IME so far (as both a lawyer and a software engineer), LLM error rates when drafting code and legal documents are reasonably comparable, but it's more problematic in the legal context because legal documents do not benefit from many of the structural safeguards available for code. For legal documents, there are no automated tests, no static typing, no test environments, no logging/observability instrumentation, no sandboxing.
The time lag between drafting and "deployment" also makes for much less effective, much more expensive debugging loops. You can deploy your code to prod in seconds, see an error pop up in the logs, and immediately start debugging. But it will take at a minimum days and frequently as long as several years before an error in a contract or a court filing will be detected, and often the error is beyond correction at that point. Thus, the errors are both more difficult to detect and to resolve.
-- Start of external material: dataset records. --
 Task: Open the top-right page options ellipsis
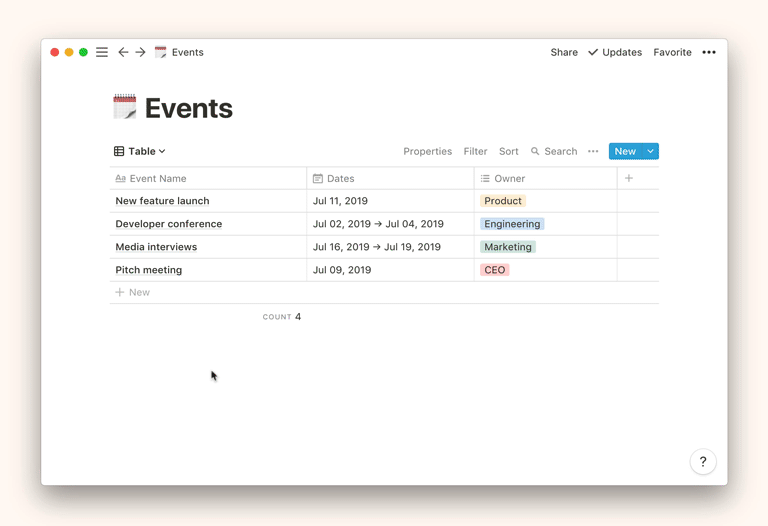click(709, 52)
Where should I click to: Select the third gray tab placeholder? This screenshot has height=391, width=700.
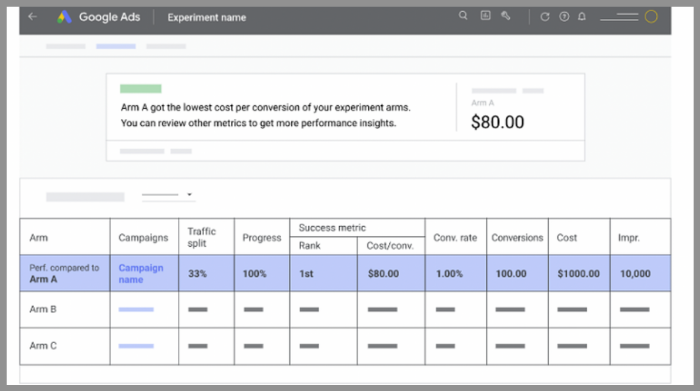click(x=166, y=46)
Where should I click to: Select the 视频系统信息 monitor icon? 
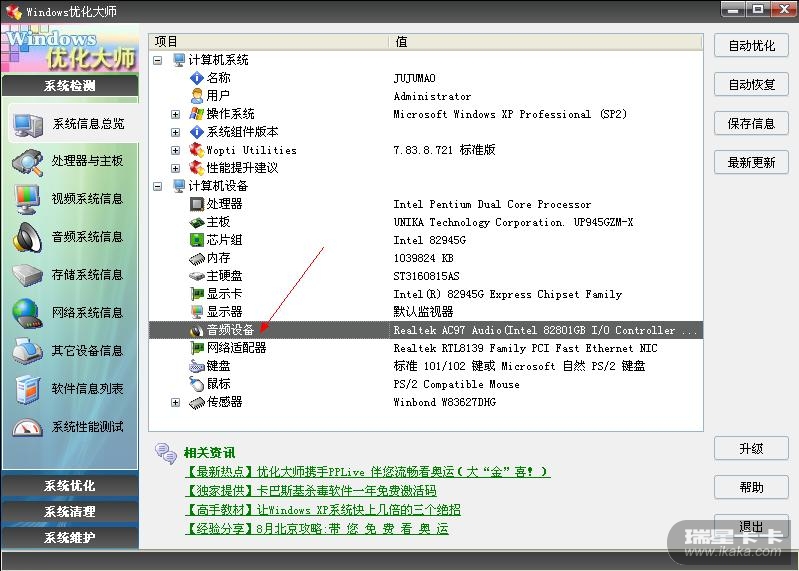click(x=27, y=199)
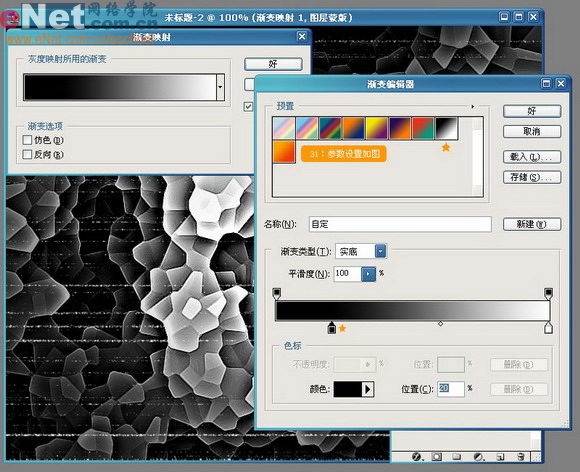Select the white color stop at right end

[549, 328]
And the consequences of error are often much greater, both because they are not correctable and because a legal error may risk someone's life, liberty, or substantial property. Although that's not categorically the case, obviously bugs in certain safety critical systems can be as bad or even worse than legal mistakes. But in general, most software is lower stakes than most legal writing.
On the flip side, LLMs do seem to do a better job with basic style and structure for legal documents compared to code. Things like following IRAC format, citing assertions of law (although hallucination remains an issue), and writing comprehensible sentences. These would be the equivalents in code to best practices like good comments, cohesion, consistent use of design patterns, test coverage, clear variable names, DRY, etc. Although the better performance on those more qualitative metrics may just be because even the longest legal documents are typically simpler in structure and have fewer lines of text than a large, complex codebase. Or maybe it's because LLMs are trained on natural language text more than on code. Or because natural language is more forgiving than code, in that minor variation in diction or grammar is unlikely to have any significant effect on how the document is interpreted, whereas even single character errors in code can have enormous effects.
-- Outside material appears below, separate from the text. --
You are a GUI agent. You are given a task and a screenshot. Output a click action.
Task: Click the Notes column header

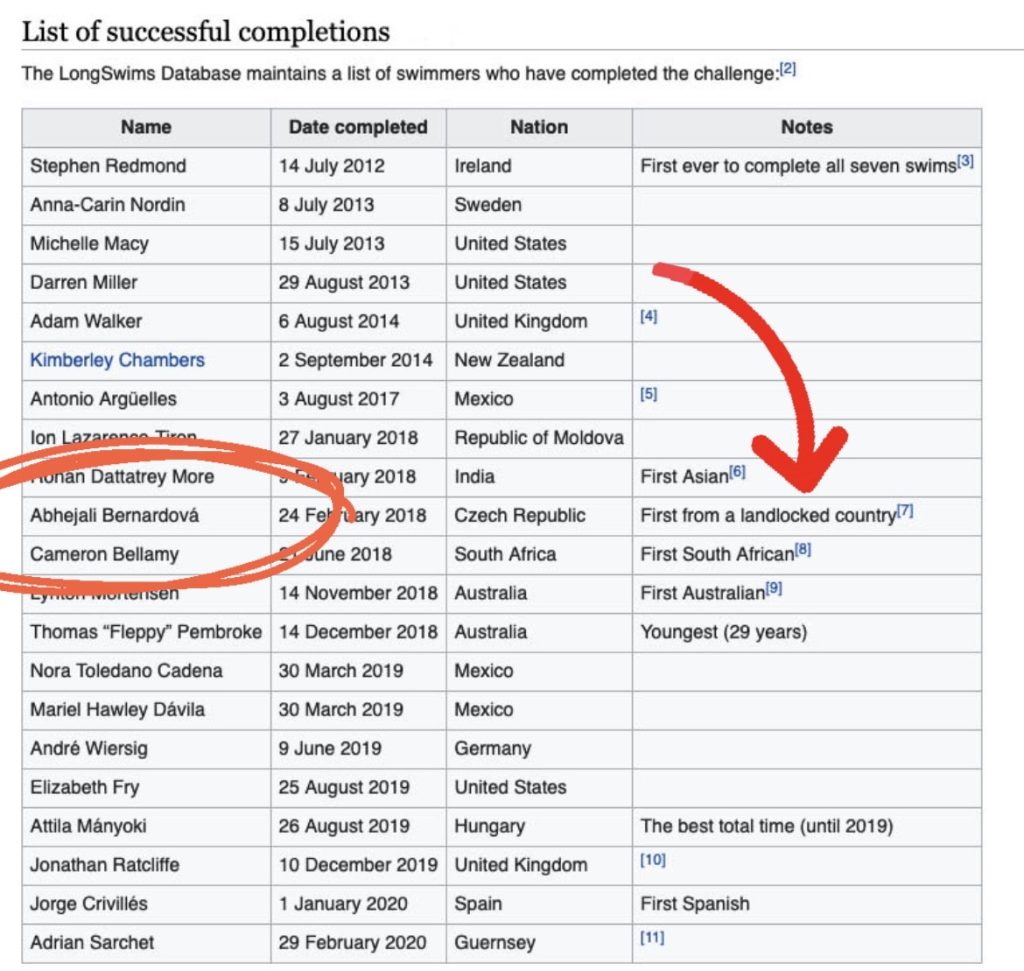coord(806,127)
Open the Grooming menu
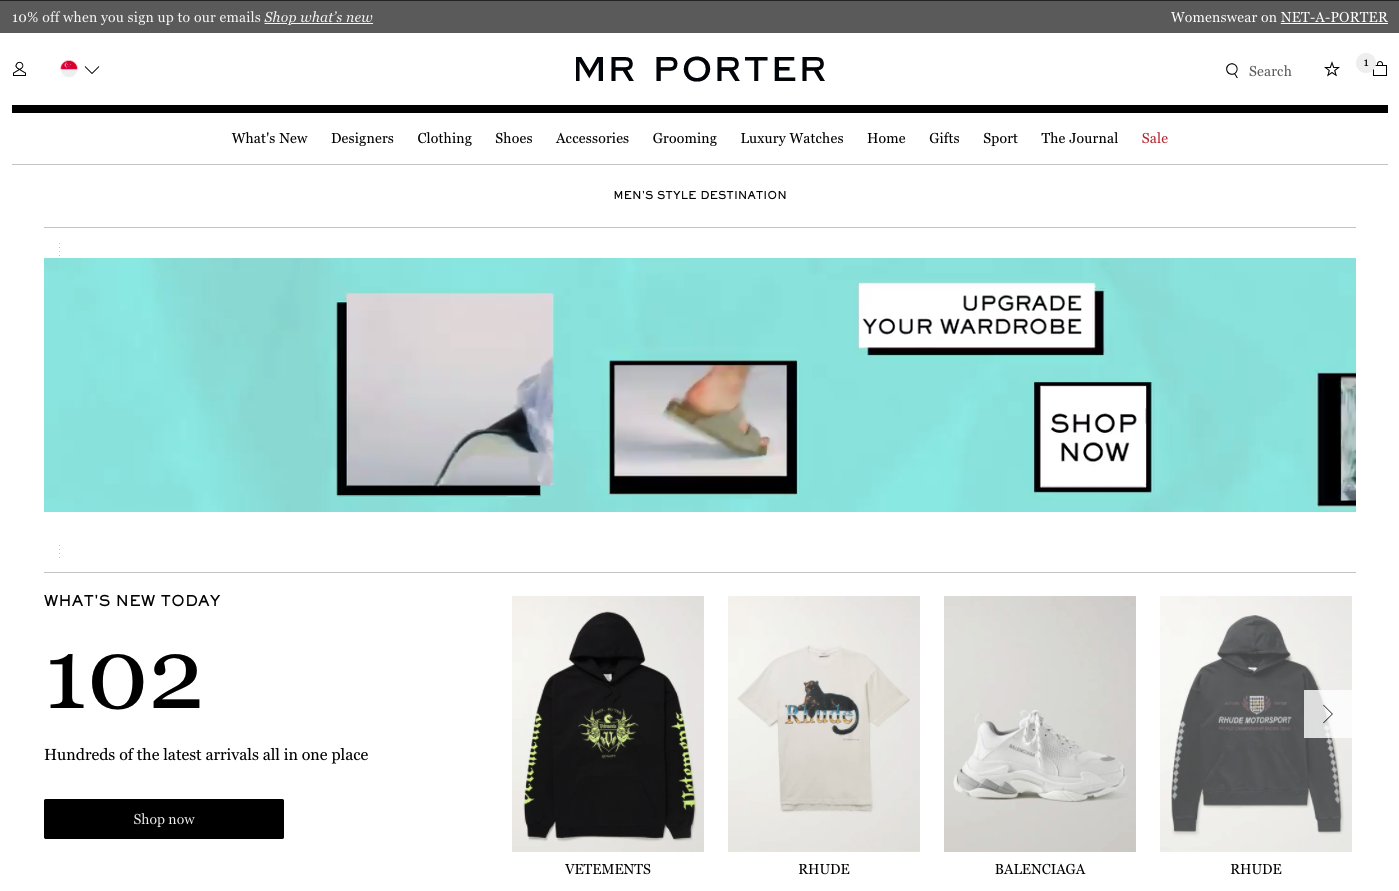Image resolution: width=1399 pixels, height=891 pixels. point(685,138)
This is a very good comment. But notice how even in software engineering there is still disagreement about these structural safeguards.
So yes, we can say the LLM created bad code when it does not compile or fails prewritten tests.
But experts might disagree what good comments, good cohesion, appropriate use of design patterns, appropriate test coverage or clear variable names are.
So what are we suppossed to train the LLMs towards? Somebody still has to decide what "good" is.
Hidden gem of a comment, thanks for writing
Well this is largely the fault of law itself. especially english style law. A legal, parseable code, in which not every single tiny municipality (some less than 1 square mile) has their own set of rules and laws, not all published or available - but which citizens are expected to abide by of course - how could we expect AI to do well and not some typical TV southern lawyer who knows the judge?
There is also one thing I would like to add, and you can correct me if you disagree: coding benefits much more from thorough planning. Now, I exclusively work by first writing a plan that has well-defined steps and goals, which can of course change over time.
It seems to me like it would be more difficult to achieve with legal documents and, in my experience at least, writing a concrete plan has been the decisive factor that make my AI coding robust (plus all that you mentionned).